Ella se miró en el espejo, y en sus formas, ayudadas por el sombreado de la luz indirecta, resaltaron los contornos todavía estilizados que su profesión la había ayudado a mantener.
–Ya no soy esa –dijo sentimental, dejándose caer en la colchoneta, en busca, quizá, de los mimos del muchacho.
Lloraron, sin saber por qué lloraron.
Él, que era precipitado y loco en todo, había aprendido en cambio a demorarse en las estancias del amor, a darse como el agua de los esteros que parece dormida mientras se va al mar. Ella se sentía confundida, ya no sabía si iba a cumplir su fatal decisión. Tanta vida y jamás, se decía rememorando los versos de un poeta.
–Mira qué hermosos somos –susurraba el chico mirando el oleaje de los cuerpos en el espejo.
–Parecemos cisnes en lago de sábanas –dijo ella, romántica, balanceándose ceñida a él.
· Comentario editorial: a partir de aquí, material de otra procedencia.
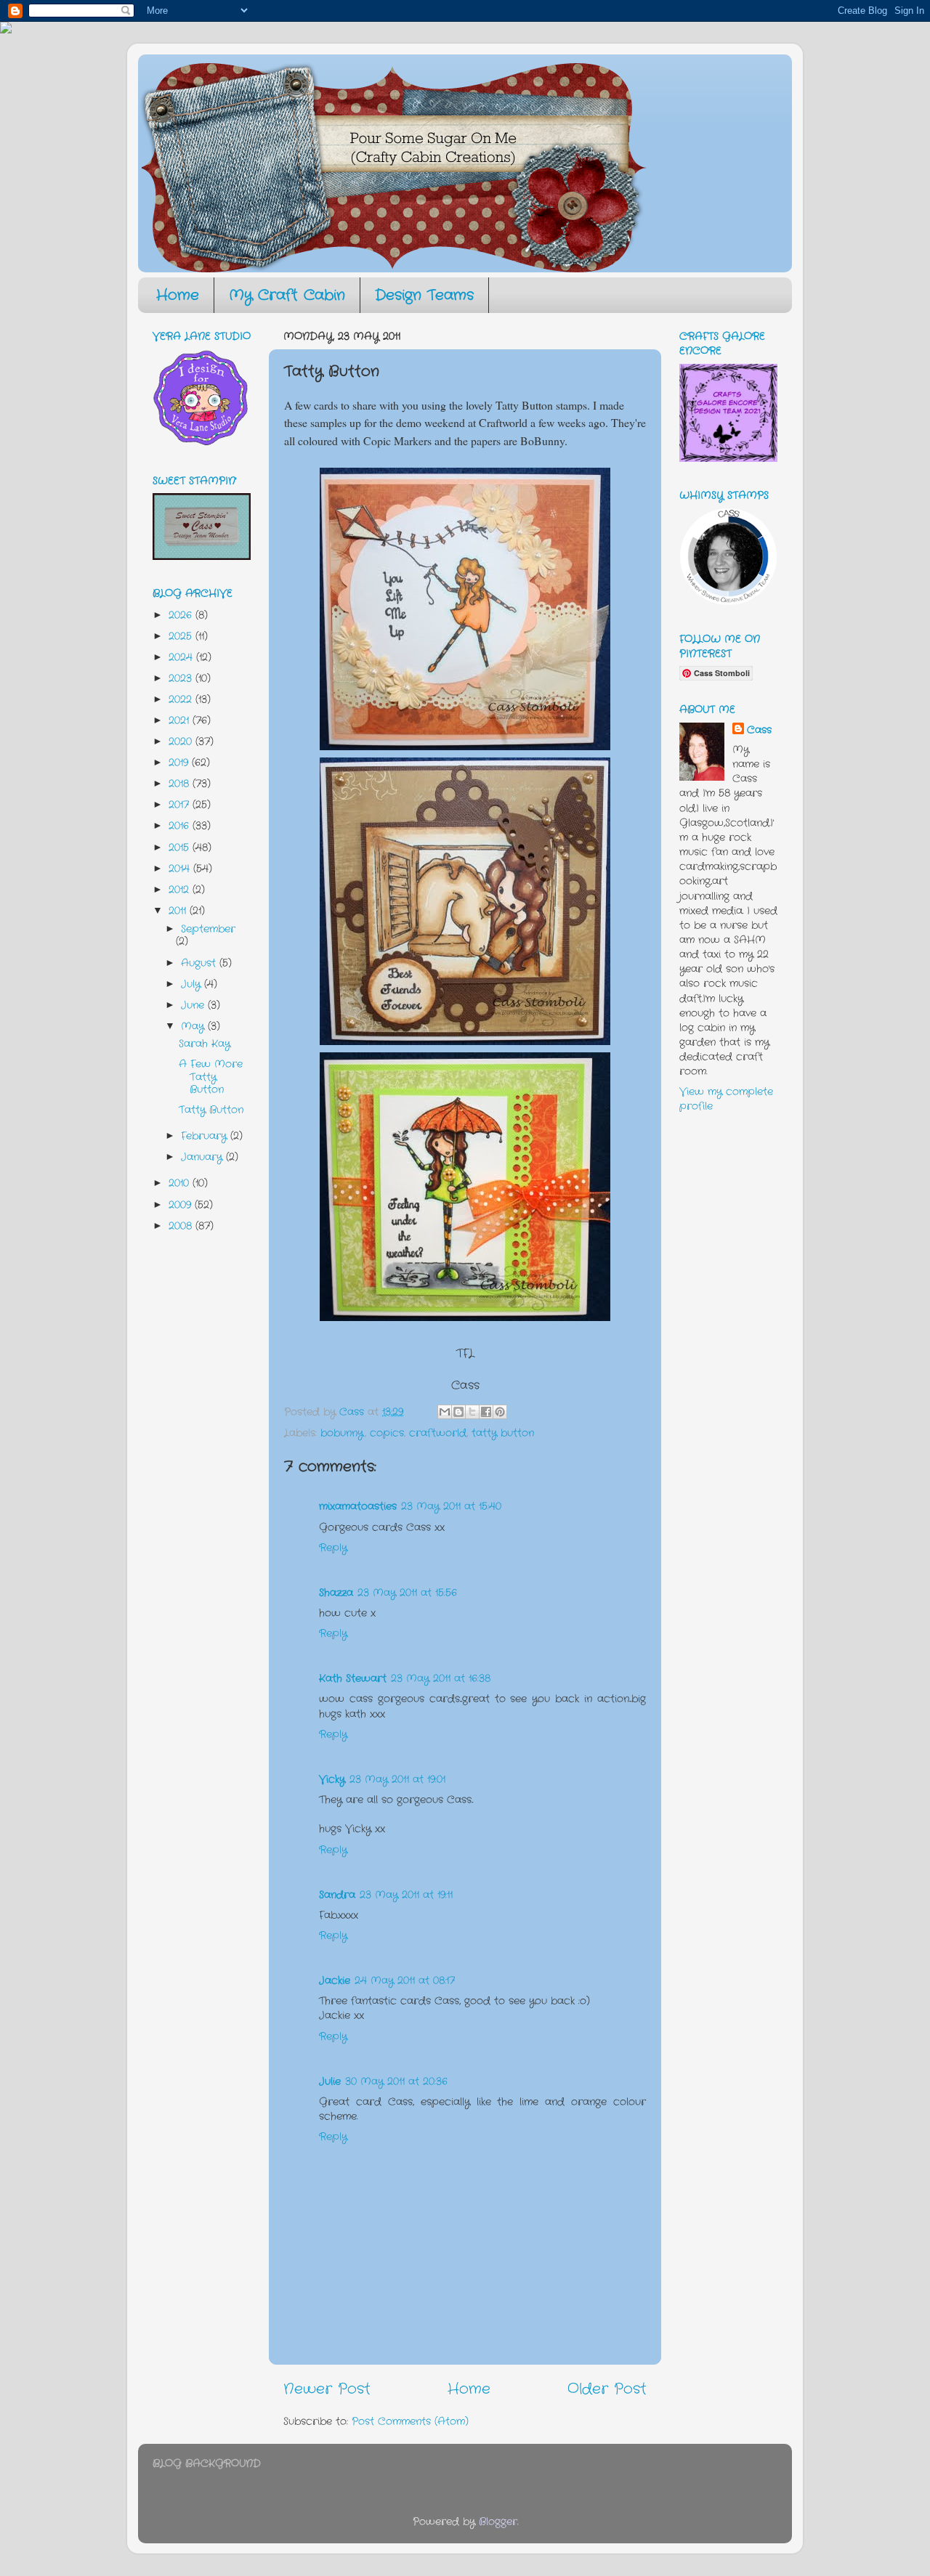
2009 (182, 1205)
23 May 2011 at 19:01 (397, 1779)
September (208, 929)
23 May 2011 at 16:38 (440, 1678)
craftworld (437, 1433)
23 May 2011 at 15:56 (407, 1592)
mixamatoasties (358, 1506)
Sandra (337, 1895)
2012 (181, 889)
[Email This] (444, 1412)
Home (177, 295)
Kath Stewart (353, 1678)
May (194, 1026)
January (203, 1157)
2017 (181, 804)
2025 (182, 636)
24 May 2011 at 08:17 (405, 1980)
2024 (182, 657)
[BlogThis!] (458, 1412)
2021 (181, 720)
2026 (182, 615)
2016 (181, 825)
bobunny (342, 1433)
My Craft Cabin (287, 295)
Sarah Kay (204, 1043)
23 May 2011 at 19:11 (406, 1895)
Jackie (334, 1980)
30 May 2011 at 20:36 (396, 2081)
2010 (181, 1183)
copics (387, 1433)
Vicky (332, 1779)
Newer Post (327, 2389)
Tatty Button (211, 1109)
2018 (181, 783)
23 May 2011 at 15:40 (451, 1506)
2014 (181, 868)
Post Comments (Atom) (410, 2421)
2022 (182, 699)
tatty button (503, 1433)
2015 (181, 847)
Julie (330, 2081)
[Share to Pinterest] (500, 1412)
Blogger (498, 2521)
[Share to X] (472, 1412)
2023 (182, 678)
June (194, 1005)
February (205, 1136)
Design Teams (424, 295)
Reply (333, 1547)
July (192, 984)
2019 (180, 762)
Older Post (607, 2389)
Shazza (336, 1592)
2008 (182, 1226)
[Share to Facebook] (486, 1412)
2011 (179, 910)
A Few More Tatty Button (211, 1077)
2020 (182, 741)
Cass (759, 730)
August (200, 963)
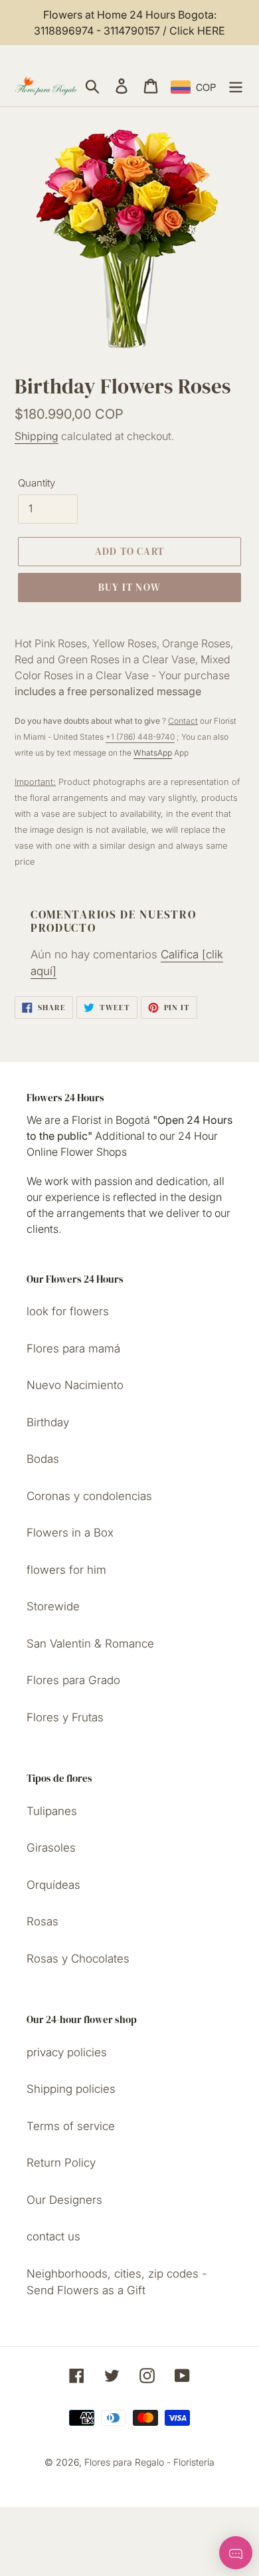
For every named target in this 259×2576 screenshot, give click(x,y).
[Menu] (235, 85)
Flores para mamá (73, 1348)
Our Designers (64, 2199)
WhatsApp (152, 753)
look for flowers (68, 1311)
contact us (53, 2236)
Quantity (36, 483)
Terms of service (71, 2126)
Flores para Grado (73, 1680)
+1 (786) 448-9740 (140, 737)
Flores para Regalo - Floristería (149, 2462)
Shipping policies (71, 2088)
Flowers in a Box (70, 1532)
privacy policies (67, 2052)
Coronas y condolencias (89, 1496)
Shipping (36, 436)
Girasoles (51, 1847)
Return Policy (61, 2162)
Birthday (48, 1422)
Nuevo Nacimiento (75, 1385)
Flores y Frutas (65, 1717)
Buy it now (129, 587)
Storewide (53, 1606)
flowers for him (66, 1569)
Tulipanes (52, 1811)
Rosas (42, 1921)
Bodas (43, 1458)
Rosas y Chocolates (78, 1958)
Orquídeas (53, 1884)
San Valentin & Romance (90, 1643)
–Un cisne de dos pisos –alcanzó a balbucir, juguetón, antes de que llegara esa tempestad de rayos que sacude a los amantes las entrañas. Luego, los dos se dieron cuenta al mismo tiempo: sus cuerpos –que ya estaban separados, laxos, inmóviles en esa suerte de reposo de guerreros que es la resaca del amor– seguían enlazados en el espejo, seguían llameando, seguían moviéndose en un eterno, cadencioso abrazo.